◆ EXTRACT PROVIDED ◆

===============

Point 14: Section 3.5 needs details for the environment used for this comparison.

Response 14: We have added the details for the environment used for comparison (line 362 - 363). Since previous methods used CNNs and we use Transformer, there is no way to keep many of the experimental settings consistent. We can only ensure that the same datasets and average results are used for all experiments.

Point 15: The language of the paper needs to be improved in the revised submission.

Response 14: Thanks for your reminder. We have spent a lot of time improving the languages.

We sincerely thank you for your constructive comments and suggestions.

Reviewer 3 Report

This paper proposed an unsupervised domain adaptation in self-training way for remote sensing semantic segmentation, using Transformer structure and cross-domain mixed sampling. Besides, Gradual Class Weights (GCW) and Local Dynamic Quality (LDQ) are designed to optimize the training strategies. The structure of the paper is complete. However, there are many errors or inconsistencies in the current version, which making the paper quite difficult to follow. Therefore, the paper cannot be accepted for publication without major revision.

1. Introduction: The research backgrounds, including technology, issues and solutions and motivations of this paper are illustrated here. But it is unclear and lacks coherence, i.e., the introduction of the three types of UDA semantic segmentation methods, the purpose of data enhancement and motivation of two proposed strategies: Gradual Class Weights and Local Dynamic Quality.

1) When introducing the three types of UDA semantic segmentation methods, there is a lack of transition from self-training methods to adversarial-learning methods. And the reasons for using self-training UDA in the following, i.e., the advantages UDA in self-training way, are not fully reflected here. The summary of existing methods (line 71-76) is also suggested to be separately listed as a paragraph to make clear description.

2) What is the purpose of data enhancement? Why does it show up in this part such a sudden? The problem to be solved and its contact with UDA task needs to be described here.

3) The two proposed strategies: Gradual Class Weights and Local Dynamic Quality are significant parts of innovations of the proposed method, but their motivations are not distinctly represented above.

===============

◆ SUPPLIED DATA ◆
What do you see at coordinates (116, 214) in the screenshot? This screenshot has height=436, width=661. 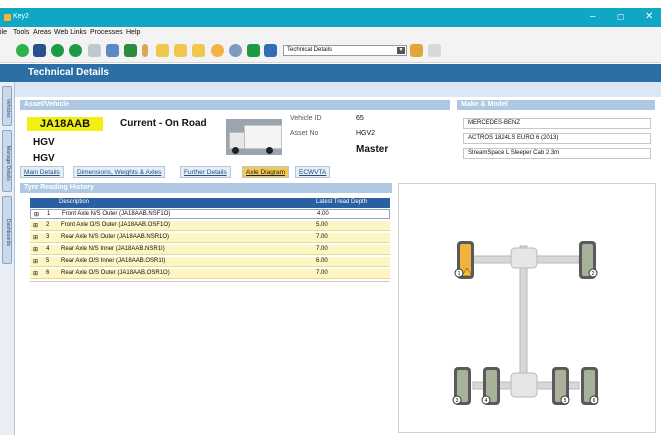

===============

◆ TASK REQUIREMENTS ◆
In the peer review extract, which two strategies does Reviewer 3 say were designed to optimize the training?

◆ WRITTEN ANSWER ◆
Gradual Class Weights (GCW) and Local Dynamic Quality (LDQ).